(Given records):
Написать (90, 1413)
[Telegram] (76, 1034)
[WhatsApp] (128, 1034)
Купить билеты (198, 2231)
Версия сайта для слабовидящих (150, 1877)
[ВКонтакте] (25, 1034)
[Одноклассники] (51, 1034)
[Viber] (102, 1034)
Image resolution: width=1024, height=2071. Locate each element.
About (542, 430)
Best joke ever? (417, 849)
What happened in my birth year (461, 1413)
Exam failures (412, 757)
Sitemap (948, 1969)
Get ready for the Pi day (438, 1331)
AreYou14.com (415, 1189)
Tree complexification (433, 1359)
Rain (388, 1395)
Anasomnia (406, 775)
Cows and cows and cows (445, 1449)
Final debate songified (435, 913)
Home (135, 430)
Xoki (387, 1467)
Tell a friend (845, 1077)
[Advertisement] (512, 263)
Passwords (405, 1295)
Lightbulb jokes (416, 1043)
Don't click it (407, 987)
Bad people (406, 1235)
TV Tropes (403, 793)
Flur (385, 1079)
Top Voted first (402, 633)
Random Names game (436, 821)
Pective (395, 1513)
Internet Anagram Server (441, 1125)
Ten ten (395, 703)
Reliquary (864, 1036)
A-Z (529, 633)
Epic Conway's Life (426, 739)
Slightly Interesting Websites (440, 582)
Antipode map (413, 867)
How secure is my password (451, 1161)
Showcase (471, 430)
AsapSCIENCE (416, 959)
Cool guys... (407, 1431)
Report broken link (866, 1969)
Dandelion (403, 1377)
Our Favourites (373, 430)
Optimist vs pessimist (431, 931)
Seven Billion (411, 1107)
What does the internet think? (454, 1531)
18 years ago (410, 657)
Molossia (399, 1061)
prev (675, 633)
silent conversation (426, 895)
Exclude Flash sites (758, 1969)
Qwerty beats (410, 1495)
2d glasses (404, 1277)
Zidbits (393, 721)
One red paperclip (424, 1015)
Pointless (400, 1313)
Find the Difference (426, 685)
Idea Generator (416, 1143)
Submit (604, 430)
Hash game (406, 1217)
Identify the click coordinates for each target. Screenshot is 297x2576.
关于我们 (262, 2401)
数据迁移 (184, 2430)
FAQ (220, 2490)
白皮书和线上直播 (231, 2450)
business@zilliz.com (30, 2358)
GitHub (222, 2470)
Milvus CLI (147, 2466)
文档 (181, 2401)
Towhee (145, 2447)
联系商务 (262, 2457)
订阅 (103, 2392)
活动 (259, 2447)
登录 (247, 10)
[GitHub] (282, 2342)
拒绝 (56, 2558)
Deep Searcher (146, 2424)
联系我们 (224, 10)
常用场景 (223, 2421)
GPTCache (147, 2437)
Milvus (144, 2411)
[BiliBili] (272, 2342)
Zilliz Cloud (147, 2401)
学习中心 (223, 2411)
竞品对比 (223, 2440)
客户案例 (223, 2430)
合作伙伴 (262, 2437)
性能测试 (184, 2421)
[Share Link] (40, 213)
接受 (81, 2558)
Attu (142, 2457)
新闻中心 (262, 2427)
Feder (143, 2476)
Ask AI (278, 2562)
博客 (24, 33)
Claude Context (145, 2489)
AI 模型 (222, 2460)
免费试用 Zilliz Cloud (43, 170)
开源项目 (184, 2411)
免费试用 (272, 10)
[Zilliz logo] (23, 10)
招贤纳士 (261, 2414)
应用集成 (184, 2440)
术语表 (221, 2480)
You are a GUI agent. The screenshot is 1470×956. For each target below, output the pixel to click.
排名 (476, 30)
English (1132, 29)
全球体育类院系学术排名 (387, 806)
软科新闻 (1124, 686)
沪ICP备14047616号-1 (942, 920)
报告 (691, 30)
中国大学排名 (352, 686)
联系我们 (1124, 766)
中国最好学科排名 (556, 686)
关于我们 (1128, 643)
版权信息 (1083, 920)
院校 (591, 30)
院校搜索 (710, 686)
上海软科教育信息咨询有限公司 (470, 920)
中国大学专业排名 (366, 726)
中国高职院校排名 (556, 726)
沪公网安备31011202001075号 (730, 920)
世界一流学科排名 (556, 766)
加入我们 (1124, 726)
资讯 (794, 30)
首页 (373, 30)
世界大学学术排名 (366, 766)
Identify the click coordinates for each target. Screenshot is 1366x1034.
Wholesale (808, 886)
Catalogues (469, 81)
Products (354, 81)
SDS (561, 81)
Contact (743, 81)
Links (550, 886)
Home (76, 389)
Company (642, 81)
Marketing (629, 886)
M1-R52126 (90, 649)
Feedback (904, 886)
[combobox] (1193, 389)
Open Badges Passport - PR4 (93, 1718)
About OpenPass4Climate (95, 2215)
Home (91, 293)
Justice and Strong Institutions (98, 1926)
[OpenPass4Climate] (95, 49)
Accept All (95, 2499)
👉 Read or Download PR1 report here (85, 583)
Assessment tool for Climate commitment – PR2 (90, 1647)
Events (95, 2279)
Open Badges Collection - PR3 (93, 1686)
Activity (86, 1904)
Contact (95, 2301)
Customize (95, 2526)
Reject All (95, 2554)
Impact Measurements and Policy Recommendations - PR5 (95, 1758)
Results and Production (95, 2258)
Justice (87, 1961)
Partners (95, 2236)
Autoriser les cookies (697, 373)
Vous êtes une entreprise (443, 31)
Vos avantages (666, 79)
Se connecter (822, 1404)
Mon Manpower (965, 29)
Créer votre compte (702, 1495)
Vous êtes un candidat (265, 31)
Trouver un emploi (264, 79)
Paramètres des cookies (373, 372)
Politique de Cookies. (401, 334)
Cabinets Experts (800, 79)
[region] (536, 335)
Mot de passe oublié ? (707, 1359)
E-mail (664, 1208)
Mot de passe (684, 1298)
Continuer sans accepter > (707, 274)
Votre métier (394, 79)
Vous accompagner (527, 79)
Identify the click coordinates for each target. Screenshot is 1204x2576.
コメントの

(Your task): Pick out all lines from the data above in which the word "each" appears.

(Answer):
Image resolution: width=1024, height=2071. Locate each element.
Identify the click coordinates for each target. Screenshot is 297x2576.
You are a GUI agent. The screenshot is 1470×956. For each target below, output the pixel to click.
Identify the click coordinates for each target. Screenshot is 1366x1034.
Identify the click coordinates for each target. Screenshot is 1204x2576.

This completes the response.